The bigger challenge could be for students who don’t have reliable computers or internet access to be able to keep up with their coursework, college officials acknowledge.

“Some students can’t just shift to working on their personal computers, and may rely on the computer labs that are on campus,” Matt Gianneschi, chief operating officer for CMC, said during the tele-meeting.

Students who need to be on campus, or who already are in campus residence halls and need access to the computer labs, will be allowed to do so, he said.

Campus personnel will provide for proper “social-distancing” and sanitation in the labs, he said.

For K-12 schools, the prospect of online learning is more challenging, especially for younger students and given disparate circumstances for all ages of students, many of whom may not have online access.

“Our primary concern right now is that students stay connected to the learning community,” Roaring Fork Schools Superintendent Rob Stein said in a letter to parents Wednesday outlining measures that are being taken during the extended schools closure.

After spring break, “From March 30 to April 17, we will provide recommended learning activities and online check-ins to keep students engaged and connected,” Stein said in the letter. 

However, “Since we cannot guarantee equitable access to instruction, attendance will not be taken, work will not be graded, and students will not be penalized if they are unable to participate.”

During a special Roaring Fork District school board teleconference meeting on Tuesday, Chief Academic Officer Rick Holt said the main goal is to try to maintain some type of virtual social contact between students during the school closure.

“We don’t want students to feel too isolated,” he said. “We are looking at ways to make sure families are having their needs met, including physical and academic activities to help students stay engaged.”

CMC officials indicated during their meeting Wednesday that they may also be able to assist K-12 schools within the college district with online instructional and interactive needs.

“The college is considering ways to support our K-12 partners and children displaced from their learning environments, possibly by leveraging our online learning capabilities and teacher education program,” CMC President and CEO Carrie Hauser said.

Added Stein in his Wednesday letter to parents, “The decision to close school is never made without extremely good cause and careful consideration. We know that closing school places a child care burden on families and that many families rely on the critical services that schools provide.”

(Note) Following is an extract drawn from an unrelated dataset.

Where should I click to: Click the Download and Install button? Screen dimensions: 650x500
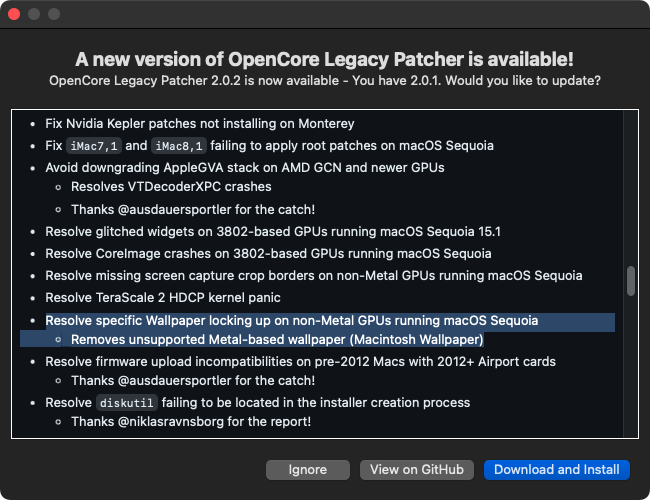[556, 469]
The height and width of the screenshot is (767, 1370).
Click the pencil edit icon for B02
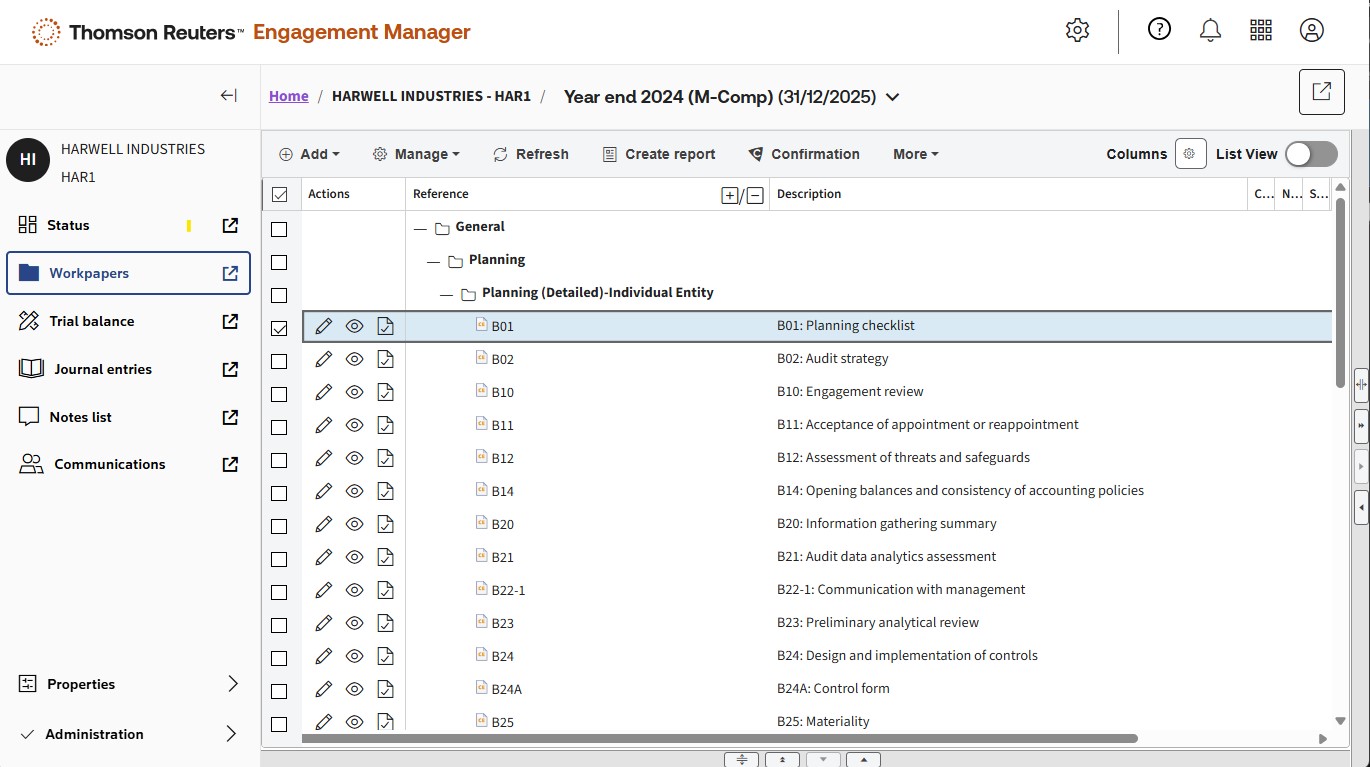(x=323, y=359)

The district is also looking at potential ways to assist with daytime childcare needs during the closure, as well as possibly providing meals to students in need.

“We are committed to providing two free meals a day to all children who need them starting on March 30,” Stein said.

The district will announce where and how meals will be delivered before March 29. 

Garfield Re-2 schools have also been providing meals to students through a distribution program that began Monday, when the district began its extended spring break.